▸ **What is needed**:
Within the data below, copy each line where the string "will" is found.

▸ **Data extracts**:
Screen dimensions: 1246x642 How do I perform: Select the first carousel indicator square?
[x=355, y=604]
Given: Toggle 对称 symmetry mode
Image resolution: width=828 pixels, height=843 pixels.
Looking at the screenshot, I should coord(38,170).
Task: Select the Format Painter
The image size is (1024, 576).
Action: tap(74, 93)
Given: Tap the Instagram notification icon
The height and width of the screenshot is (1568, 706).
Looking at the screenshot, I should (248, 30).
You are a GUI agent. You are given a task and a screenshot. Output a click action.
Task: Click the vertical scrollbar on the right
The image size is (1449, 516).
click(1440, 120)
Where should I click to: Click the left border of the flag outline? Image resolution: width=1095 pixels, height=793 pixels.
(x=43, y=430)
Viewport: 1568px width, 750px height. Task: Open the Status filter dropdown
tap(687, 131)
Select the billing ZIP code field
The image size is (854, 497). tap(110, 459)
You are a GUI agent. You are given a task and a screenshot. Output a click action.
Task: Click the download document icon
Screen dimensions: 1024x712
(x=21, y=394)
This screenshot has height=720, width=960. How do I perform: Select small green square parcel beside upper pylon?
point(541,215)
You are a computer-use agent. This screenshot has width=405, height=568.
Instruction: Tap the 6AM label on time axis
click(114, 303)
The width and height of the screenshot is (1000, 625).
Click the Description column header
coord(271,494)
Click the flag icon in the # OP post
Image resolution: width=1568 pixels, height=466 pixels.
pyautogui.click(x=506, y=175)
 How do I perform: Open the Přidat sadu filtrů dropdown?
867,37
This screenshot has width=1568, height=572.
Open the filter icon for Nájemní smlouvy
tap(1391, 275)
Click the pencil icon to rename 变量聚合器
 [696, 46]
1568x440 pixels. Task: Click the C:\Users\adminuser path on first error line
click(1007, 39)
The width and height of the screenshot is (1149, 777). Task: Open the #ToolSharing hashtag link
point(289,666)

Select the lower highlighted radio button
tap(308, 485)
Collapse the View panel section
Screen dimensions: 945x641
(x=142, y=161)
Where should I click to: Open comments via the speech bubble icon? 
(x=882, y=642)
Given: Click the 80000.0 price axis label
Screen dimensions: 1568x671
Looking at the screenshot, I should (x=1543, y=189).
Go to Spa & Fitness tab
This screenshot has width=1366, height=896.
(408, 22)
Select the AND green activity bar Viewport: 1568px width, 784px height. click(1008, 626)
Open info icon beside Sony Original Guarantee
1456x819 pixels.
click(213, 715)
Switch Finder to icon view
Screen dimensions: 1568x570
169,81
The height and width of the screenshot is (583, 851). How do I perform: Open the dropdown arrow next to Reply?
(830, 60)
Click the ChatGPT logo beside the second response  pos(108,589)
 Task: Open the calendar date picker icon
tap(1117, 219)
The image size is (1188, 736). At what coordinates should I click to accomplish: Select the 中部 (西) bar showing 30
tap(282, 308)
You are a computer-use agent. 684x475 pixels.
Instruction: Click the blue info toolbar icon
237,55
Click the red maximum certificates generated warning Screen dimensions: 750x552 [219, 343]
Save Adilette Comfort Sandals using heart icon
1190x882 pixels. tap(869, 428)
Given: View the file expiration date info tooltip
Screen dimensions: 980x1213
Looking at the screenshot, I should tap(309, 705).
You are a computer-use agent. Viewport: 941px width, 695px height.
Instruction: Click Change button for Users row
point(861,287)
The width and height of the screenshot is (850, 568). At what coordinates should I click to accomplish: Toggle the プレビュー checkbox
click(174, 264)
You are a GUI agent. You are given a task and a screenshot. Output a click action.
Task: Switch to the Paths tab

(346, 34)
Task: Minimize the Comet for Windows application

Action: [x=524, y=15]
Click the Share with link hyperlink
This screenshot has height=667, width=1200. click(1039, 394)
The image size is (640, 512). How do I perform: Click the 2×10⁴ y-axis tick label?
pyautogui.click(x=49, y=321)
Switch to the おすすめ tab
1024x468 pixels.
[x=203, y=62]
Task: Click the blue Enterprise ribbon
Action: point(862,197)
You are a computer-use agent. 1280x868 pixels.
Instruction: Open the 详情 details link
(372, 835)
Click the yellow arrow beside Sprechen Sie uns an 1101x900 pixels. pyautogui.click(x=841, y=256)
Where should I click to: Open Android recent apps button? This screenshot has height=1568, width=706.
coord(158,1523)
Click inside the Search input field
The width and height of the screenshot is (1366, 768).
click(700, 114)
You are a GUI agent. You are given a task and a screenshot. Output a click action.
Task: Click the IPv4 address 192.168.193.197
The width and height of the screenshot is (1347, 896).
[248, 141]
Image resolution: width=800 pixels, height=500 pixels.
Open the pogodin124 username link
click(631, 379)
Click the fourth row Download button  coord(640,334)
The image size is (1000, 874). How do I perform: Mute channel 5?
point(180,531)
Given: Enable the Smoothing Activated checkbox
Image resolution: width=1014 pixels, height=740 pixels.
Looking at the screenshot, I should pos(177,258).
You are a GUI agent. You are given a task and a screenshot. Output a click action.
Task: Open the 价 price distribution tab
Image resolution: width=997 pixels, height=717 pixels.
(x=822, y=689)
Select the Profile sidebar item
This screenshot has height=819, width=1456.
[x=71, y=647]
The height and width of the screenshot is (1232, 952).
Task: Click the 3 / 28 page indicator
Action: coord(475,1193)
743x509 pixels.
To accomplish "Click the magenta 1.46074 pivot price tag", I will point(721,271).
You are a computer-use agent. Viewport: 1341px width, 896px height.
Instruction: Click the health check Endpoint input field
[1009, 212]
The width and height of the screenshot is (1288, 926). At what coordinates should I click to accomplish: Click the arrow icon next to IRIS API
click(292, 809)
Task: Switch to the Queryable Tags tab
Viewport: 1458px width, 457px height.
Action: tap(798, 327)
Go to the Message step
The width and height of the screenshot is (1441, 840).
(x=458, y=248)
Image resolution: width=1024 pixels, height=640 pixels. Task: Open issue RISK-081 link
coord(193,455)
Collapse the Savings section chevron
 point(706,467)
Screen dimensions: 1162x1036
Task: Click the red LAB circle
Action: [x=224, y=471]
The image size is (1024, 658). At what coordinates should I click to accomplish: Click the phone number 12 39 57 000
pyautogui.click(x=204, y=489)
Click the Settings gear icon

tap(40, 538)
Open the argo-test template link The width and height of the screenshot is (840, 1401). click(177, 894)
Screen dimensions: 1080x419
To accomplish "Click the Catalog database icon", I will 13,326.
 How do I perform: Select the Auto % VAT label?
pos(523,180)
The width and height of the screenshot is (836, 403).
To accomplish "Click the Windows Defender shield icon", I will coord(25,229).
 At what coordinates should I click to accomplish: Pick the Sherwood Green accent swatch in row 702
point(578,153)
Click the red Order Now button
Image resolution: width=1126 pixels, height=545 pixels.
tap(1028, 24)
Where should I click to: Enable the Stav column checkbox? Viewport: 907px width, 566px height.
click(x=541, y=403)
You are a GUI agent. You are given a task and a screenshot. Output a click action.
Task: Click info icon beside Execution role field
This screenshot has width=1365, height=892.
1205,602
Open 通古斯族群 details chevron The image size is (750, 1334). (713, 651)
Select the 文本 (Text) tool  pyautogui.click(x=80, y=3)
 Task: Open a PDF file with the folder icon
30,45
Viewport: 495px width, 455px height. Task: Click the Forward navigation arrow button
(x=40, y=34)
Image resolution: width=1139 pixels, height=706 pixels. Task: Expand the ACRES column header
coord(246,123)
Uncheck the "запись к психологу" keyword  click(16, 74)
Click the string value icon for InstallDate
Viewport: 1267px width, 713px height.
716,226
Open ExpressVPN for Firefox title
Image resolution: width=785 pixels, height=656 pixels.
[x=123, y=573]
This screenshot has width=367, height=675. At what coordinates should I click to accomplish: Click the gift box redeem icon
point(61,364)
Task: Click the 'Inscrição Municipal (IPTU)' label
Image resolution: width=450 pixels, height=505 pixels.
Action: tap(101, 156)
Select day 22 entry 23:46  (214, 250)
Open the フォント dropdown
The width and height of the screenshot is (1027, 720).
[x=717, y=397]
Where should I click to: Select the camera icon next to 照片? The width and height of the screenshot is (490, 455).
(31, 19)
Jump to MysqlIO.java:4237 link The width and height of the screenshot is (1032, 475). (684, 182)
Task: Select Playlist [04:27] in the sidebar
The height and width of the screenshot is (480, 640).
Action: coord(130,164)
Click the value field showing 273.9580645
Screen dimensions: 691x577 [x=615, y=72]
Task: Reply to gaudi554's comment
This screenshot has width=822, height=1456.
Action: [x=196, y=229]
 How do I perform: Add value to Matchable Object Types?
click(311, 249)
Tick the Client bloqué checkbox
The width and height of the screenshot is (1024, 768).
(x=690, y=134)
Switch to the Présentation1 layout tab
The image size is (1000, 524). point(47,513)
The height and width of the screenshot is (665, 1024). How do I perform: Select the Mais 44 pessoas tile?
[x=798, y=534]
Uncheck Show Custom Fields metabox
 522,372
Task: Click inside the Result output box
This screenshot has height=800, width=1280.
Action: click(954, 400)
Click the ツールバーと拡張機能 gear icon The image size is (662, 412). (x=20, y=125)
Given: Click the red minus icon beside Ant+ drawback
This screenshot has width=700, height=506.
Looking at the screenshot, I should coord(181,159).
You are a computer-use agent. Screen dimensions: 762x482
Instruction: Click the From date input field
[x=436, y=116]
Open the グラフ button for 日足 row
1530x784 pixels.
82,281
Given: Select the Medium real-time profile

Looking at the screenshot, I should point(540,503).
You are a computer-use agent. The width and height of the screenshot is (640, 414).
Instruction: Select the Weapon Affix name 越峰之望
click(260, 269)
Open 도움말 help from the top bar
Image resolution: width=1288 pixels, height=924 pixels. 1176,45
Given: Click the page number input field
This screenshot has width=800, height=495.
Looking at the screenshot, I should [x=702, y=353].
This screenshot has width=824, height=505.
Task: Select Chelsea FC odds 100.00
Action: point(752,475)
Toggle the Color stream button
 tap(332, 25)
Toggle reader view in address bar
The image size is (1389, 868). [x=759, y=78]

▸ **Written reply**:
To accomplish "Click the magenta 1.46074 pivot price tag", I will point(721,271).
To accomplish "Click the Catalog database icon", I will 13,326.
To accomplish "Click the Windows Defender shield icon", I will coord(25,229).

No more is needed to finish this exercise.